Gadgetbridge has the following uses:

Unfortunately, it's hard to pair up the watch to the phone and, when the two devices lose contact, they often don't reconnect automatically. When that happens, getting them to talk again takes several minutes of random smartphone prodding and swiping until suddenly, and without explanation, everything starts working again.

Although Gadgetbridge can display sleep graphs, it seems not to work with PineTime. It just tells me I was constantly active and never slept. Sleep As Android claims limited integration with PineTime, but I've not tried it. Sleep Cycle, which I do use, won't integrate with PineTime or any other watch.

Display

There's a choice of four watch faces (six, once a future release of Gadgetbridge gains the ability to download a new kind of resource file to the watch).

The watch display always comes on when you press the button. You can configure it also to come on in response to a single or double tap on the screen and/or when you raise your wrist to look at the watch (which works well, and is useful when your hands are dirty or wet). There are three brightness levels, which are, respectively, well judged for indoors at night, indoors during the day, and outdoors in the sun. There's also a quick-access night-mode setting that disables all notifications and prevents the screen from waking up unless you press the button.

Swiping right on the watch face takes you to four icons: display brightness, watch, notification toggle/night mode, and other settings.

Swiping up on the watch face takes you to a couple of pages of apps: various stopwatch and timer apps; footstep count; heart rate monitor; music controls; a simple scribble app; a couple of games (pong and 2048); an app for watching the accelerometer; a haptic metronome; and a navigation app that I've not worked out yet.

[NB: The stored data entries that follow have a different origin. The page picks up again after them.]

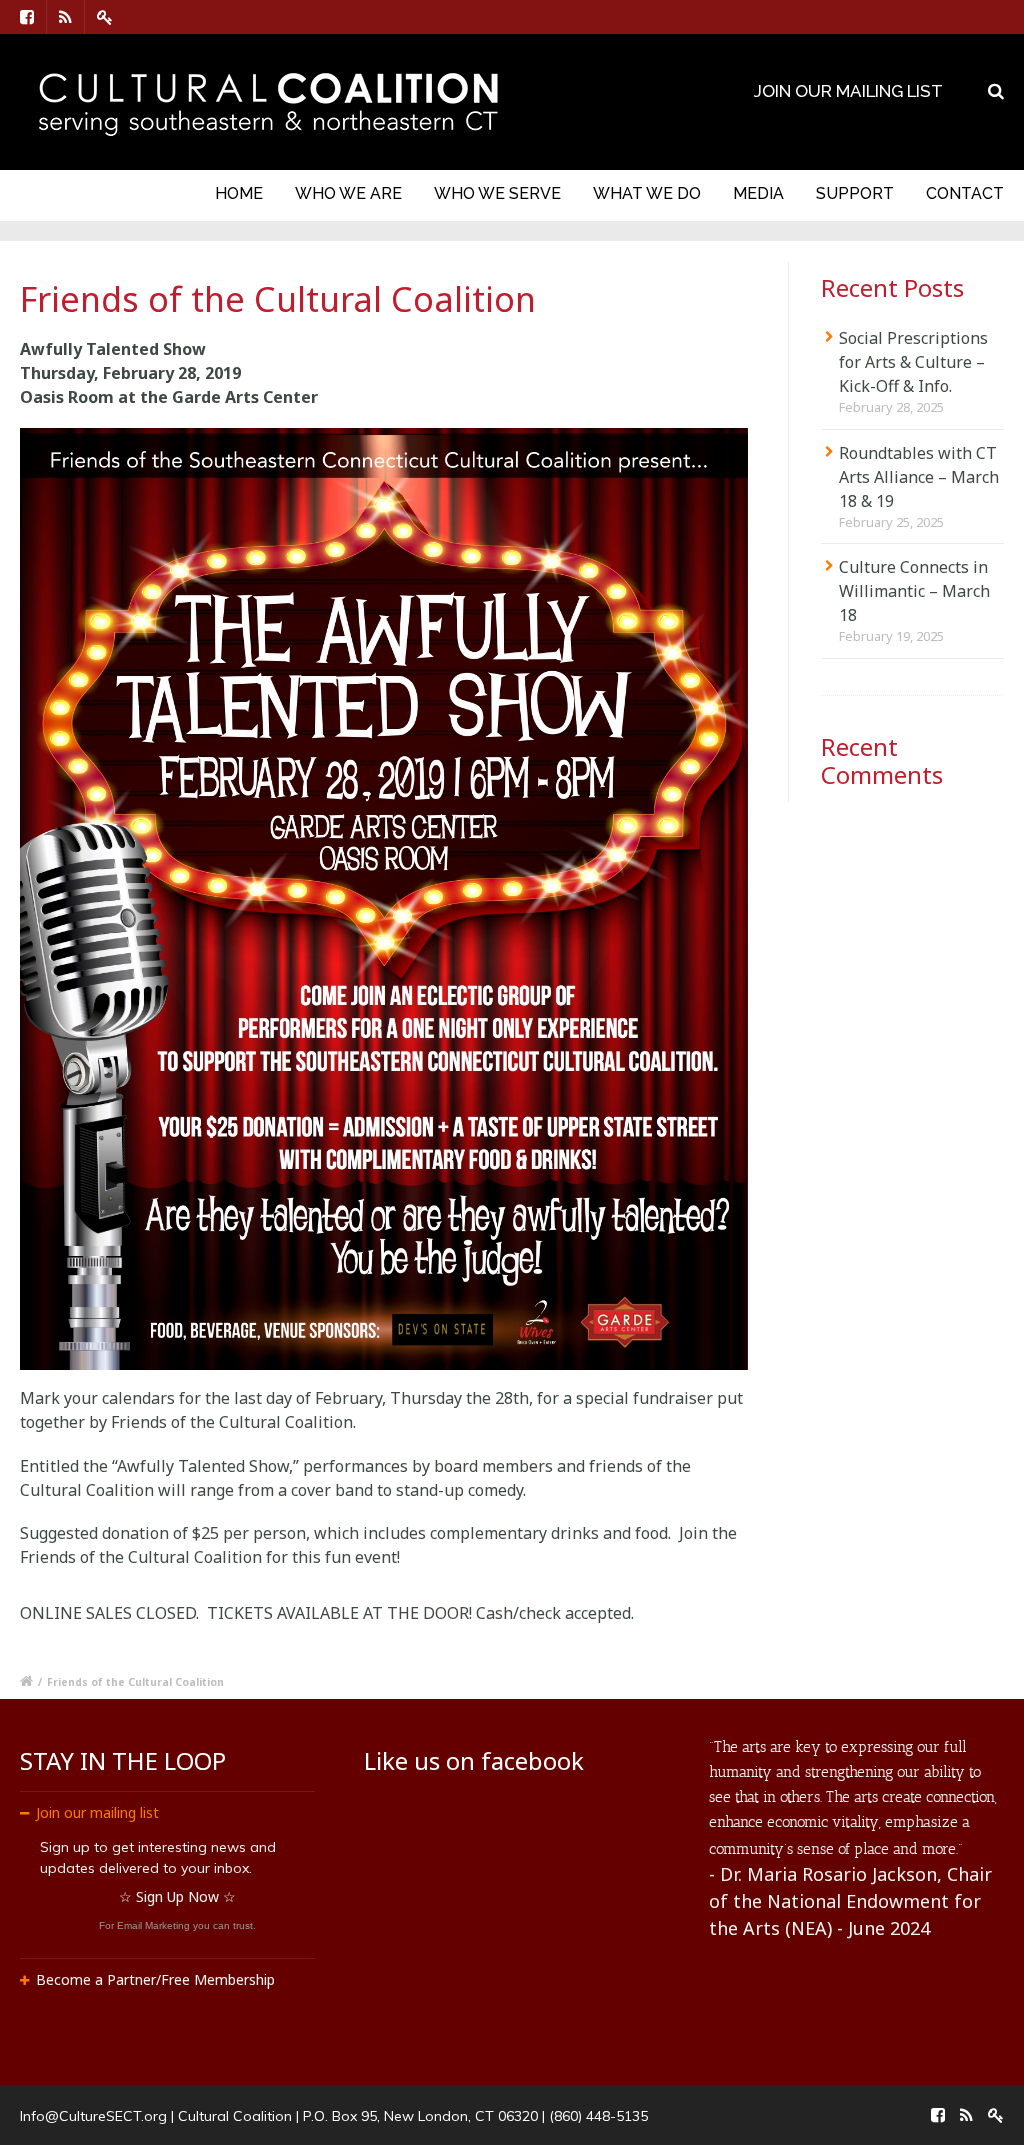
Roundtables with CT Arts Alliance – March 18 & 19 (919, 477)
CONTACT (965, 193)
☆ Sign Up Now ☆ (177, 1896)
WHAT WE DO (647, 193)
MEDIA (758, 193)
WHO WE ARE (348, 193)
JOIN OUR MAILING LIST (848, 91)
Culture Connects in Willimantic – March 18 (914, 591)
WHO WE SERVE (497, 193)
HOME (239, 193)
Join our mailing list (97, 1812)
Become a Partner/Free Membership (155, 1979)
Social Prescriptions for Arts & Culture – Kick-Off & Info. (913, 362)
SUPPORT (855, 193)
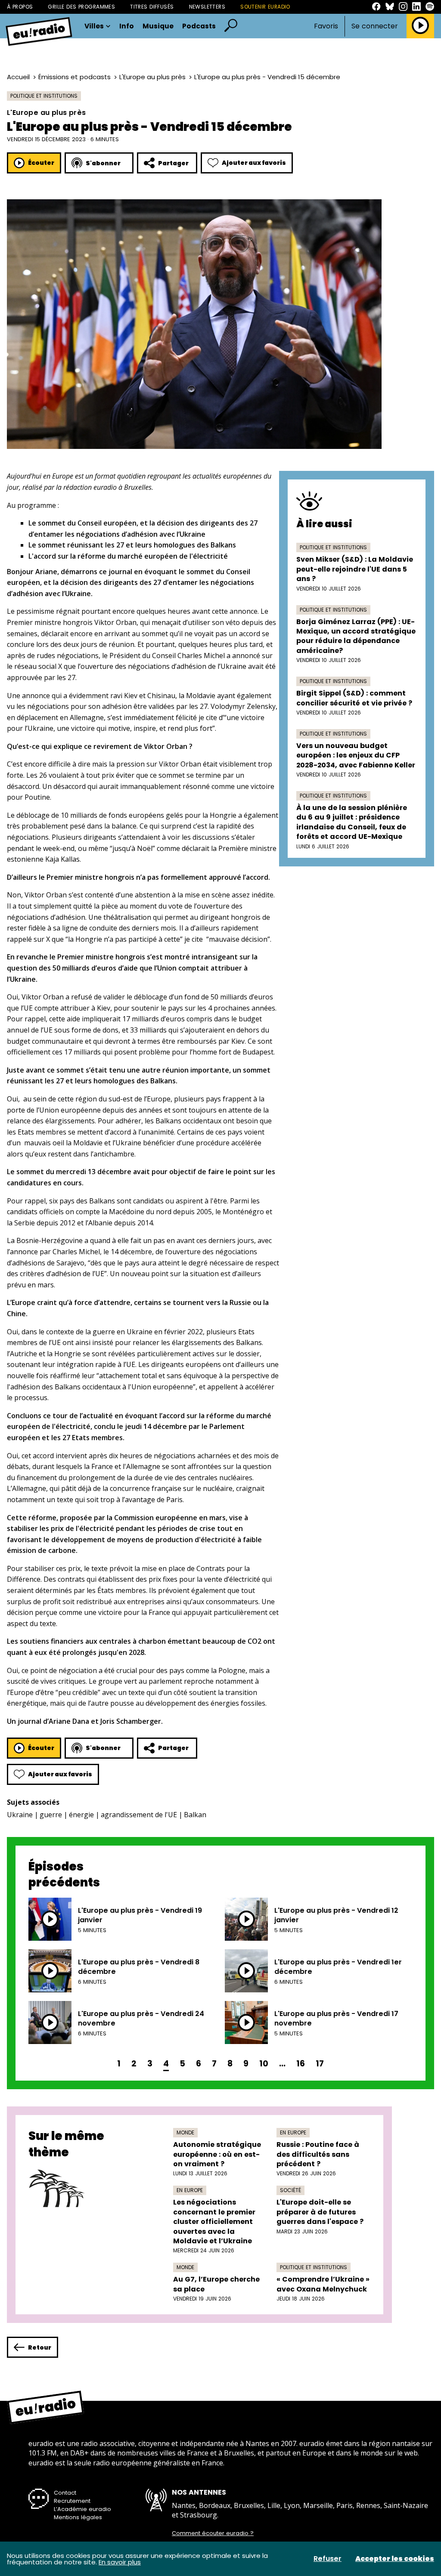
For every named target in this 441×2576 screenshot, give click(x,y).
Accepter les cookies (394, 2558)
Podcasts (199, 26)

Swiping down on the watch face displays notifications mirrored from your phone, which you can dismiss from the watch (though not the phone) by swiping them right.

Step-counting

If you're walking purposefully, step-counting is very accurate, even if you're carrying a large, heavy object in both arms. If you're doing chores around the house — laying the table, emptying the bins — then it's not. If the watch detects fewer than 20 steps per minute, it doesn't record them at all. (You can change this threshold in Gadgetbridge.) If you're taking a few steps, stopping, taking a few more, and so on, then the watch can easily record twice as many steps as you actually take.

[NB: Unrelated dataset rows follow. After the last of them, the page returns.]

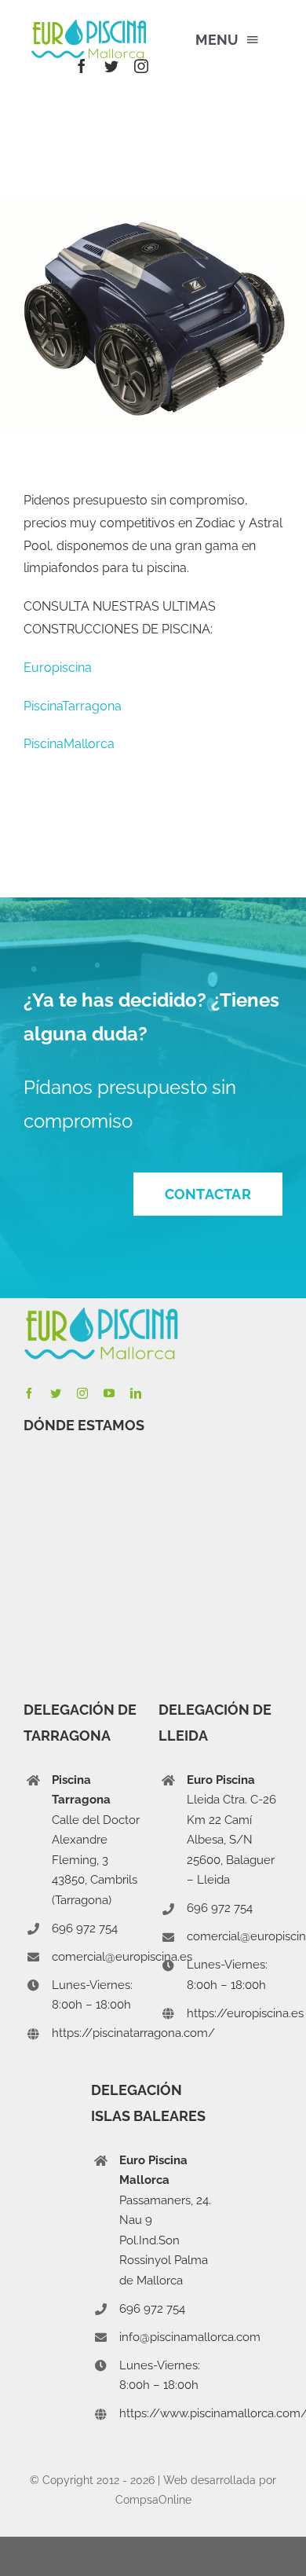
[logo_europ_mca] (89, 25)
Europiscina (58, 667)
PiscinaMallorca (69, 743)
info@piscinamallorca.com (189, 2337)
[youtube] (109, 1393)
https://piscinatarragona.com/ (133, 2033)
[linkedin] (135, 1393)
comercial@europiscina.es (122, 1957)
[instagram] (141, 66)
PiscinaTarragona (73, 706)
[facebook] (82, 66)
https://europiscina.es (245, 2013)
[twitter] (111, 66)
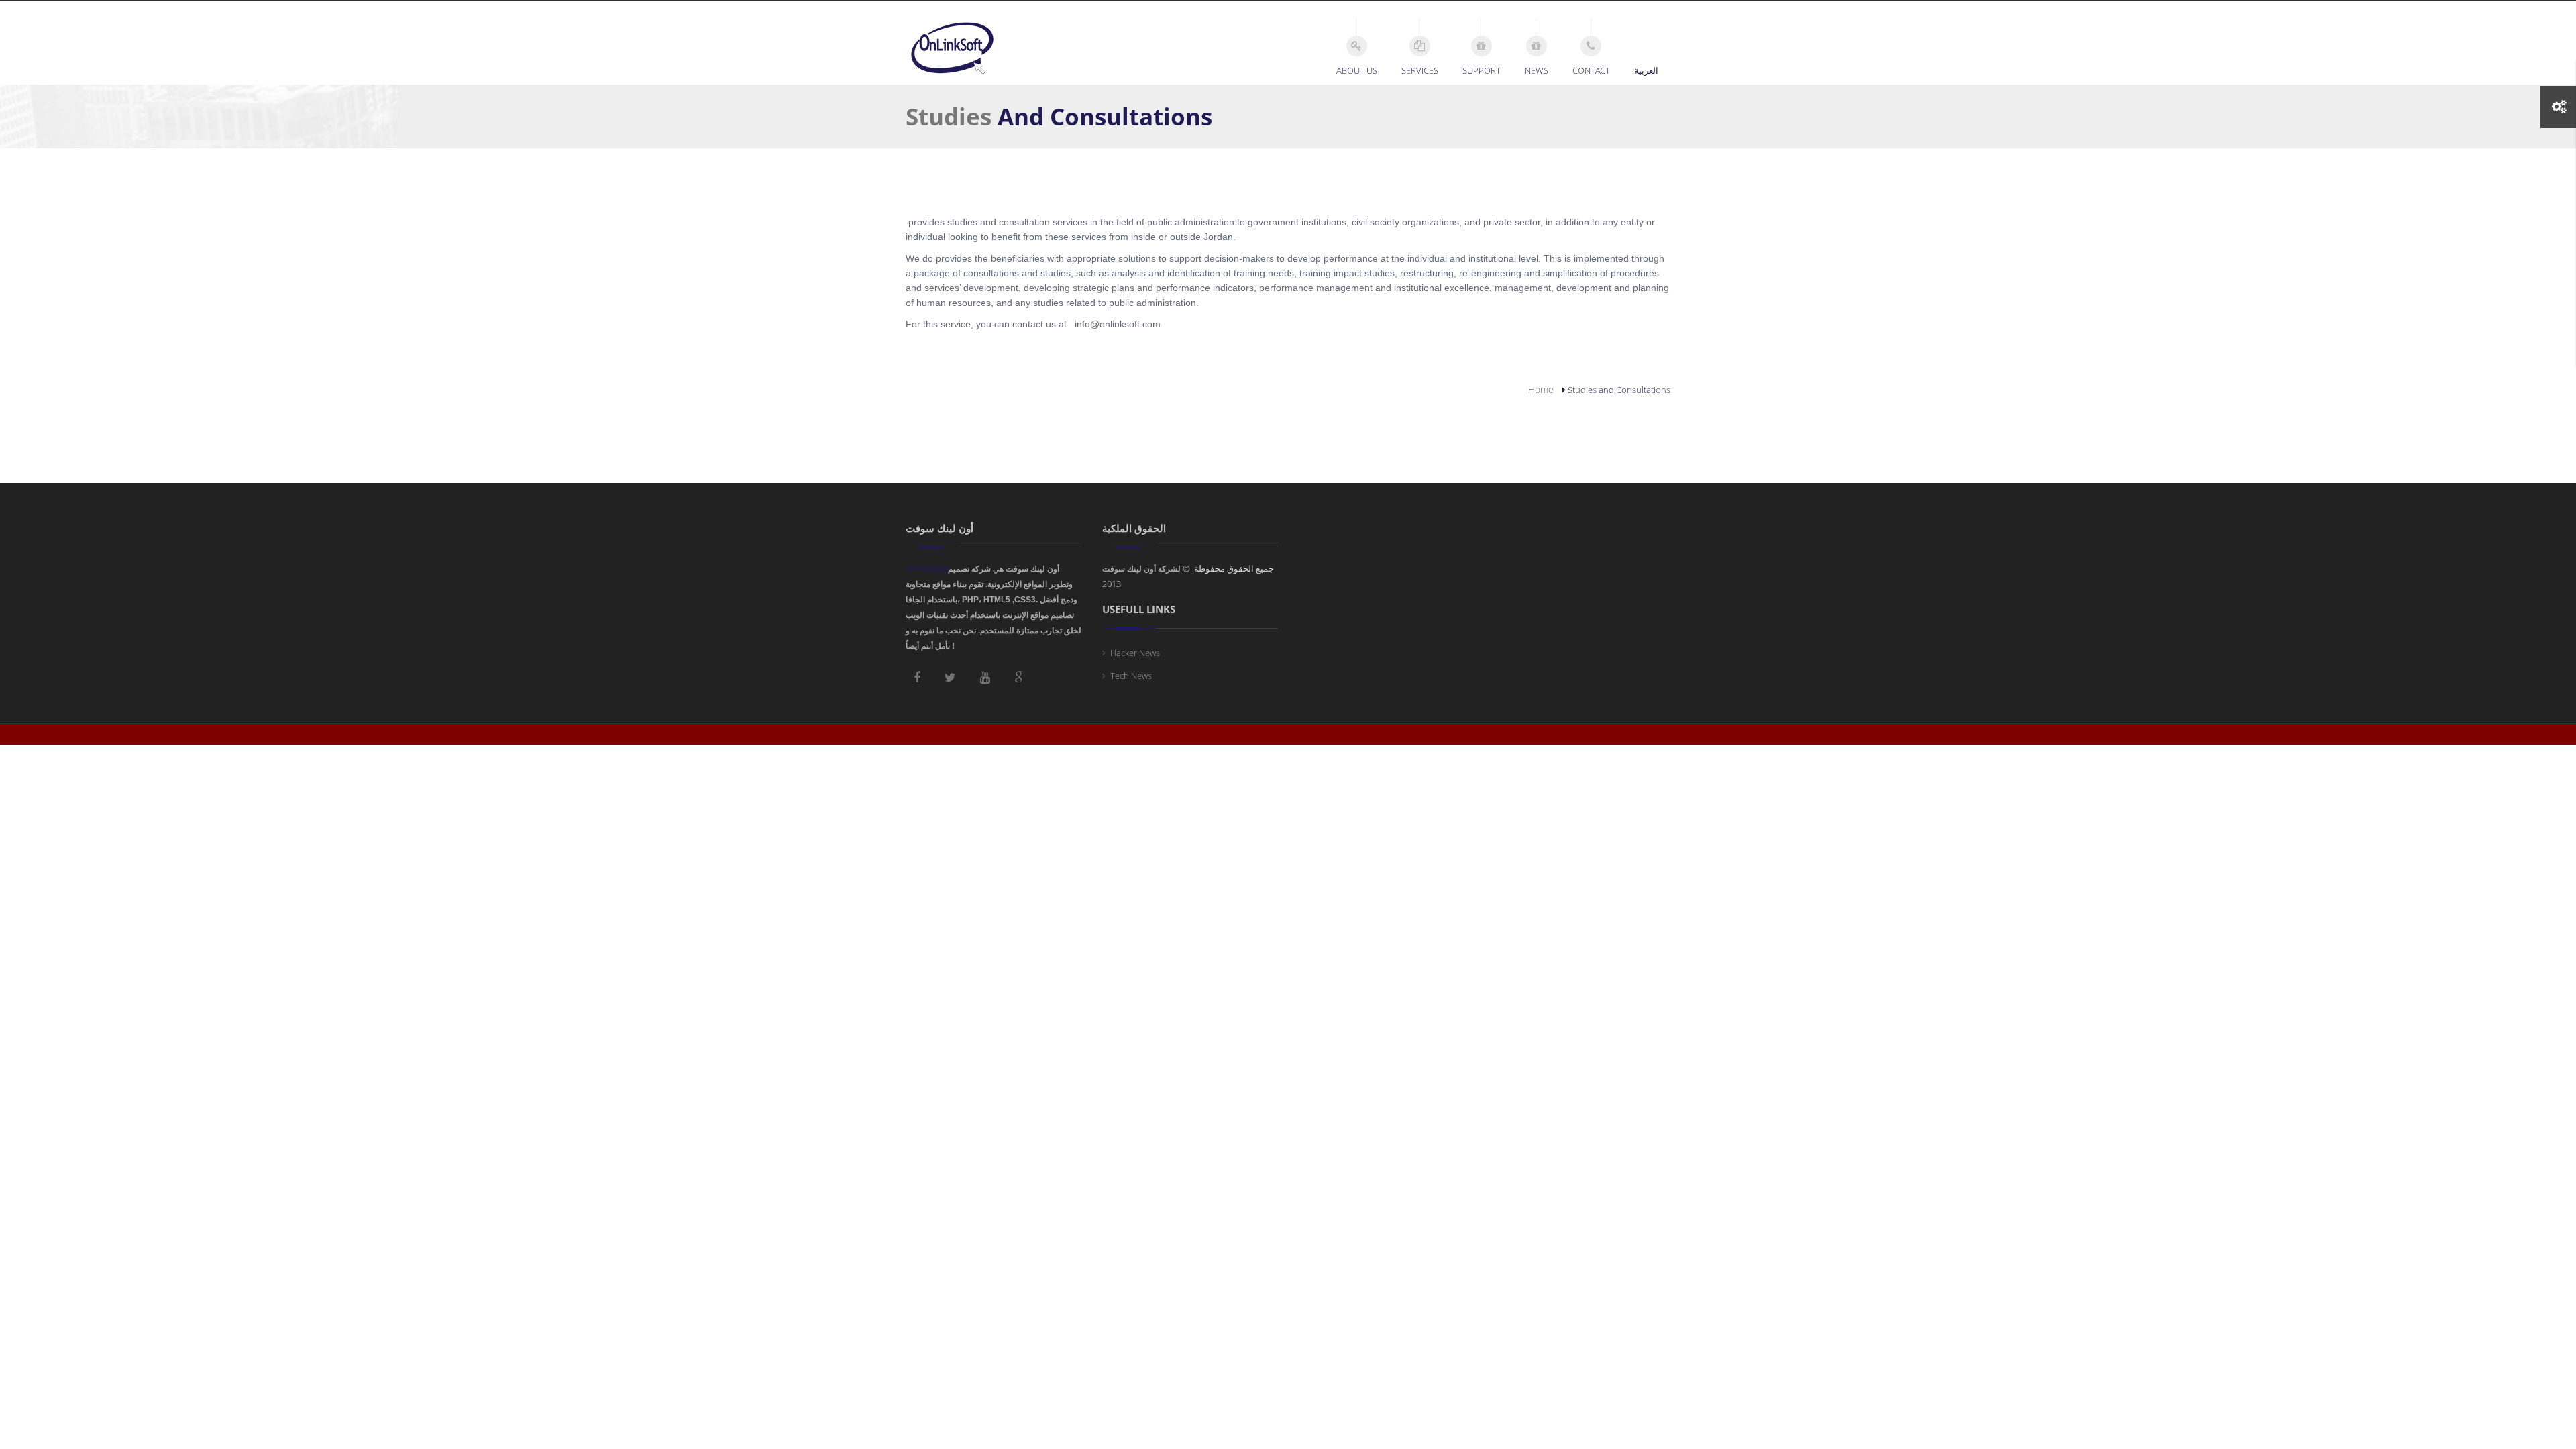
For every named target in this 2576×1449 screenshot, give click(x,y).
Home (1541, 389)
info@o (1090, 324)
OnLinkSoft (927, 569)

Putting on a tee-shirt and collared shirt adds about 35 steps to the tally. That's the easiest exercise I've ever done. :–)

But none of this matters to me. I bought this watch just as a reminder to keep active as autumn set in. That doesn't require a step-count accurate to four significant figures.

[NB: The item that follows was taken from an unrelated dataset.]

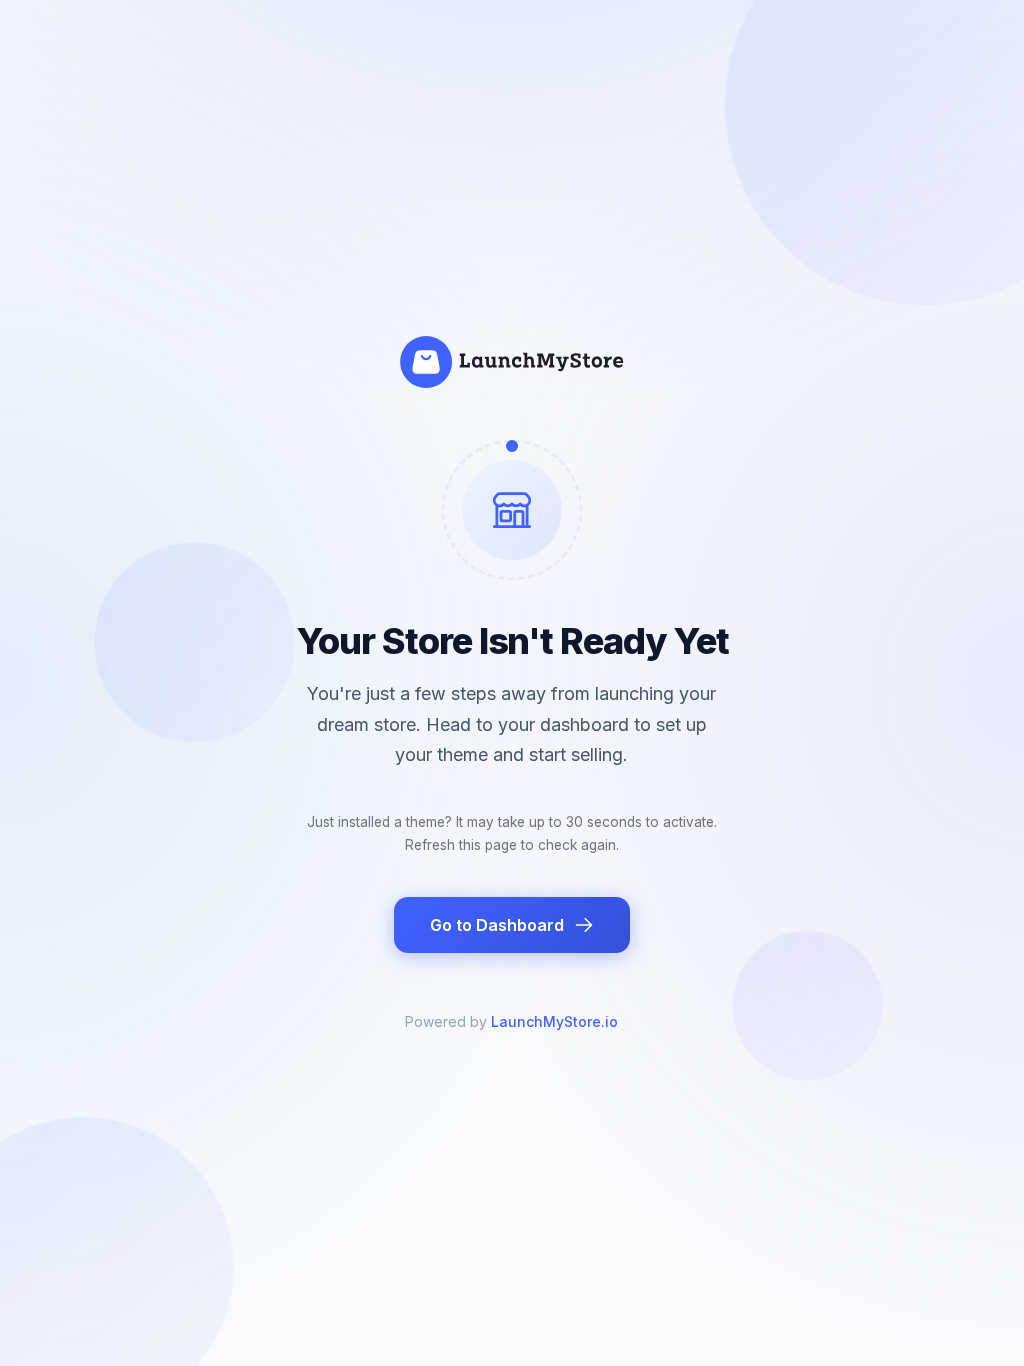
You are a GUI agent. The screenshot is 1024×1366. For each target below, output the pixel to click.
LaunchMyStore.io (554, 1021)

Only one of the four available watch faces is readable and displays step count, so that's the one I use.

Heart rate

PineTime has a heart rate monitor, which uses a bright green LED on the bottom of the watch. Unless you're in the heart rate app, the monitor doesn't run all the time, and Gadgetbridge can't display a graph of your HR throughout the day. However, if the HR monitor is enabled, the watch measures and displays your HR every time the screen comes on. This process takes a few seconds.

Battery life

I have the display set to the lower brightness levels, mostly, and to power off after 15 seconds, but I've also configured it to come on with a wrist-raise, which means it often comes on when I don't need it to. I leave the HR monitor disabled.

With these settings, it looks as if one charge will last about a week. Of course, using the HR monitor and making the screen brighter would shorten battery life. I don't believe the battery is changeable, so, after a certain number of charge/discharge cycles, you'll be in the market for a new watch.

Charging uses a cup that clips magnetically to the base of the watch and has a USB-A connector. Don't lose it. The watch doesn't come with a charger, but yet another USB charger is not high on most people's list of needs.

Strap

I'm averagely hairy for a man in late middle age (ugh, sorry, you didn't need to know that), and the strap often tugs at my wrist hairs. I'll replace it if I keep using the watch.